▶ _PROMPT_: Among the entries below, find every line that contains the string "computer", then copy it.

▶ _INPUT FOR THIS TASK_:
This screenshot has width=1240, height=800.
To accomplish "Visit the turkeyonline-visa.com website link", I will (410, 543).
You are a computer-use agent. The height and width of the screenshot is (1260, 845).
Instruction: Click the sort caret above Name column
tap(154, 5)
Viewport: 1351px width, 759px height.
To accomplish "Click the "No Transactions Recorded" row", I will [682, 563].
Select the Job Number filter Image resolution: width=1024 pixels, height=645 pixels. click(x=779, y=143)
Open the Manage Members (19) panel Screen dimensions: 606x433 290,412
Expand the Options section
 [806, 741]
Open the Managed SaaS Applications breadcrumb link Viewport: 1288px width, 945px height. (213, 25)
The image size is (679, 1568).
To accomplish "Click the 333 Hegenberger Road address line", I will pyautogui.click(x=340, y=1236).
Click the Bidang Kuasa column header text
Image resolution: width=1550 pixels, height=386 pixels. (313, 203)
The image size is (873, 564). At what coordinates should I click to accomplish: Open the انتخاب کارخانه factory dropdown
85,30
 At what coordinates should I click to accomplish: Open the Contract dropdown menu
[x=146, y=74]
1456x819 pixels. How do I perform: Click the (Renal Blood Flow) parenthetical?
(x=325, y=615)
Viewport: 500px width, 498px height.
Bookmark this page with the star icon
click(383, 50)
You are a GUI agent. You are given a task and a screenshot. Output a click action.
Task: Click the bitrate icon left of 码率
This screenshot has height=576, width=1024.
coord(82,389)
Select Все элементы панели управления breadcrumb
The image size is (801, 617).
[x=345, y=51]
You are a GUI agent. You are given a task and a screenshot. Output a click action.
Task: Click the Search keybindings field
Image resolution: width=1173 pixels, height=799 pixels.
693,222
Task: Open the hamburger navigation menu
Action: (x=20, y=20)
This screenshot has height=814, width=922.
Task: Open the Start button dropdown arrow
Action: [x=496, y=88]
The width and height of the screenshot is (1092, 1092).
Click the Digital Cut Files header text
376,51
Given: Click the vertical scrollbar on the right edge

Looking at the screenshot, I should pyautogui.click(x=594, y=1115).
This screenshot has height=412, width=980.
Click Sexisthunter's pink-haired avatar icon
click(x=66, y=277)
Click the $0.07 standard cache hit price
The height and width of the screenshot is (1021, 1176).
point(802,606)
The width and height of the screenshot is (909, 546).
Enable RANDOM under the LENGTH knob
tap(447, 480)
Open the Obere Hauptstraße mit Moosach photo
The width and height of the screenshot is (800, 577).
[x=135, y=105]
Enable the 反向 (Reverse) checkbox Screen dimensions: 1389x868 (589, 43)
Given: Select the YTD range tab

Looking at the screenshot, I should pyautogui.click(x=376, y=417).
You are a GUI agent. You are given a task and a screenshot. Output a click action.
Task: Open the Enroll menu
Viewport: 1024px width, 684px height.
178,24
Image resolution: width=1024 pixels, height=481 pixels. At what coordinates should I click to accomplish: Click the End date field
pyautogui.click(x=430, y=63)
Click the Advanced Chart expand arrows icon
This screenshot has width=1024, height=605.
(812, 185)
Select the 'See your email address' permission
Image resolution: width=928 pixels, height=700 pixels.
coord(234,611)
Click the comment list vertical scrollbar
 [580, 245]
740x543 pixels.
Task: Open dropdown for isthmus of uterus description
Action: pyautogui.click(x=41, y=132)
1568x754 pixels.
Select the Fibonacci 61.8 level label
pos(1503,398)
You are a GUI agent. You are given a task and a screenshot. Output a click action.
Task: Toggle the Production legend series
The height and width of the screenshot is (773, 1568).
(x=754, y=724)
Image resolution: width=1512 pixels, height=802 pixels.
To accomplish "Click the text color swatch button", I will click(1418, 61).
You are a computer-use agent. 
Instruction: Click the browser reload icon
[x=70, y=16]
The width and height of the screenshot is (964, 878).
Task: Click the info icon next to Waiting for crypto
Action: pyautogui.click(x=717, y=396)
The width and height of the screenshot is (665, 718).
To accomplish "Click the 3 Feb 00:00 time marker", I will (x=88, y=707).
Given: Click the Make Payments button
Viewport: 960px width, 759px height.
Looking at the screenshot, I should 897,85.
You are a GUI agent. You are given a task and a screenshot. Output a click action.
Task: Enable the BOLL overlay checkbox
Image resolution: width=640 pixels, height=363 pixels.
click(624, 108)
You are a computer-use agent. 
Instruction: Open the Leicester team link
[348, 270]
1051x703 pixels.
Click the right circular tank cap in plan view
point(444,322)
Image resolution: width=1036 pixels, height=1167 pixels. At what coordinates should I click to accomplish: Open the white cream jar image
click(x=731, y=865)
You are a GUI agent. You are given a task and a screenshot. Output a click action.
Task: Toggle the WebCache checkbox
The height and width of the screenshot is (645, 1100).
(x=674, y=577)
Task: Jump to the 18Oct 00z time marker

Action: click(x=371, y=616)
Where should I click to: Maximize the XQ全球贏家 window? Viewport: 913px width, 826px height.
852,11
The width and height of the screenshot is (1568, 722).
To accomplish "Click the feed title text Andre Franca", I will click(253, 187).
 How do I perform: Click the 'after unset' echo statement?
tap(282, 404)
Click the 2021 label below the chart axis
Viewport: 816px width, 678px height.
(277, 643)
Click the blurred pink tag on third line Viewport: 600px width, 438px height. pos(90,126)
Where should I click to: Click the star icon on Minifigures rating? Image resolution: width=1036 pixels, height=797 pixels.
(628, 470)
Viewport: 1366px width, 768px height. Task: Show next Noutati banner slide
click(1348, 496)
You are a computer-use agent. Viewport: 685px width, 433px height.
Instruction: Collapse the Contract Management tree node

▶ _RESPONSE FOR THIS EXERCISE_:
You are a computer-use agent. The height and width of the screenshot is (1260, 845).
You are a computer-use agent. 
You are a computer-use agent. 
You are a computer-use agent. Viewport: 685px width, 433px height.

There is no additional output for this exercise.